Inspired by my conversation with Sophia Luu in Episode 17, I would like to come to the defence of instant packet noodles. There is no shame in eating them as they come, straight from the packet after a night out or a long shift at work, dressed with only the sauce and seasoning that they come with. Eaten this way, they are useful for times when you just need delicious sustenance in a hurry. But, I would argue that because they are so easy and quick to make, they are actually perfect vessels for really delicious meals and I often use them to trick myself into eating more vegetables. I do, therefore, think they are definitely better tarted up than eaten straight from pot. Here is a recipe for pimped up packet noodles, made in a way that is quick, cheap and good for someone cooking by themselves in a hurry. Enjoy:
Time: 10 minutes
Makes: 1 portion
Plant based options: Check the packet to make sure it’s veggie/vegan. Leave out prawns if veggie, egg if vegan
Faff Level: The lowest of all time, Level 1.
Ingredients:
200 ml water (or chicken/veggie broth if feeling extra)

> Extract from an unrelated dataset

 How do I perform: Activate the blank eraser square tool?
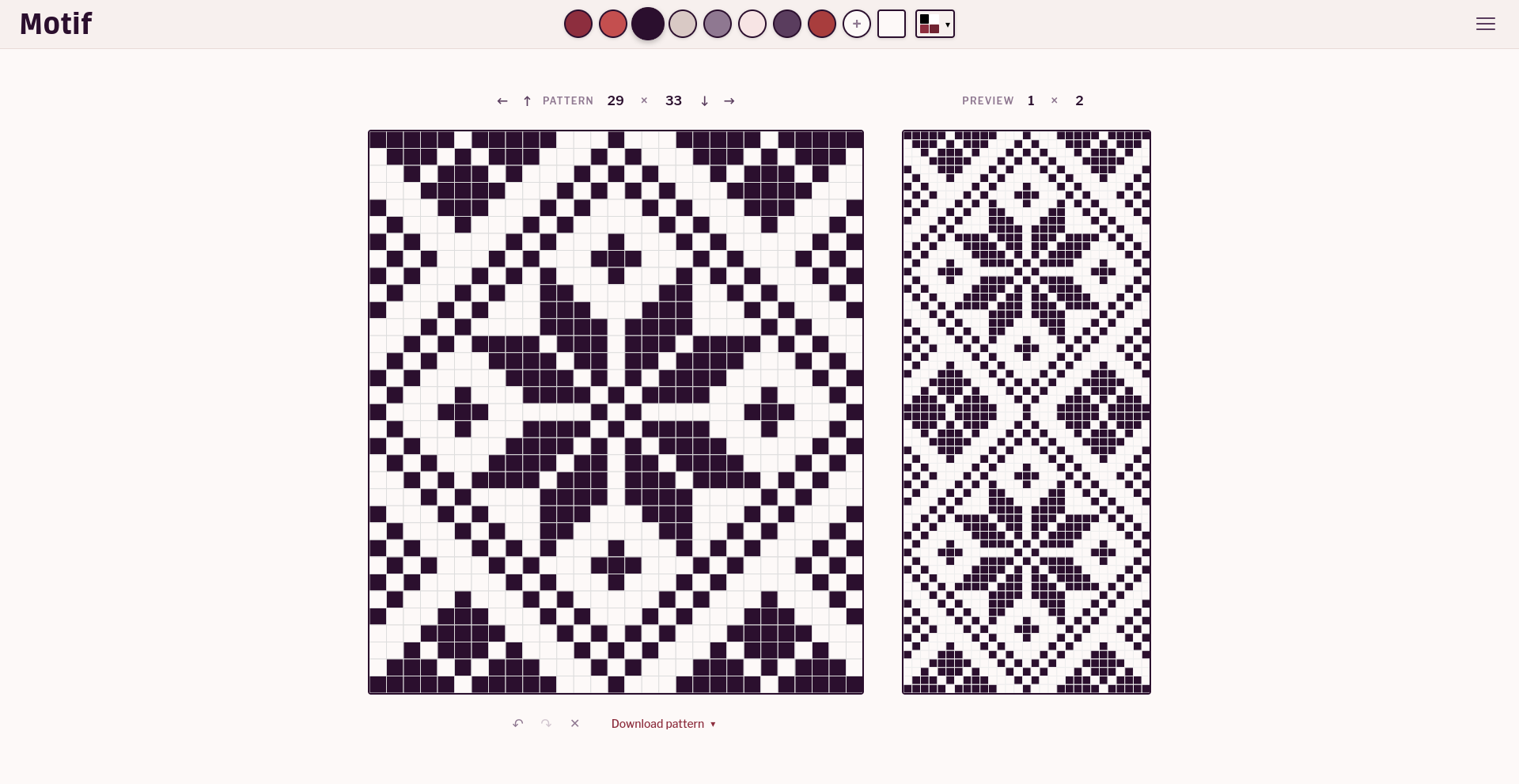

Instant noodles & its gubbins
25 g frozen prawns (optional)
25 g frozen peas
1 small, chopped onion (include the green bits)
1 large clove of garlic, squashed
1 thumb of ginger chopped into fine batons
1 egg (optional)
Flakey salt
Chilli crisp
Directions:
In a frying pan, heat up some oil and add in garlic, the white parts of the onion and ginger. Fry lightly for a minute or so.
Add in the peas and prawns. Cook for another couple of minutes until thawed and have started to brown slightly.
Turn the heat down when fresh ingredients are cooked and add dry noodles to the pan. Sprinkle over all the seasoning and sauce (not just onto the noodles, but to the other ingredients, too) and then add 200 ml of liquid.
The noodles should start to go soft in 3 minutes.
Once noodles are soft, add chilli crisp, chopped green bits of the onion, S&P and consider adding a soft boiled or crispy egg.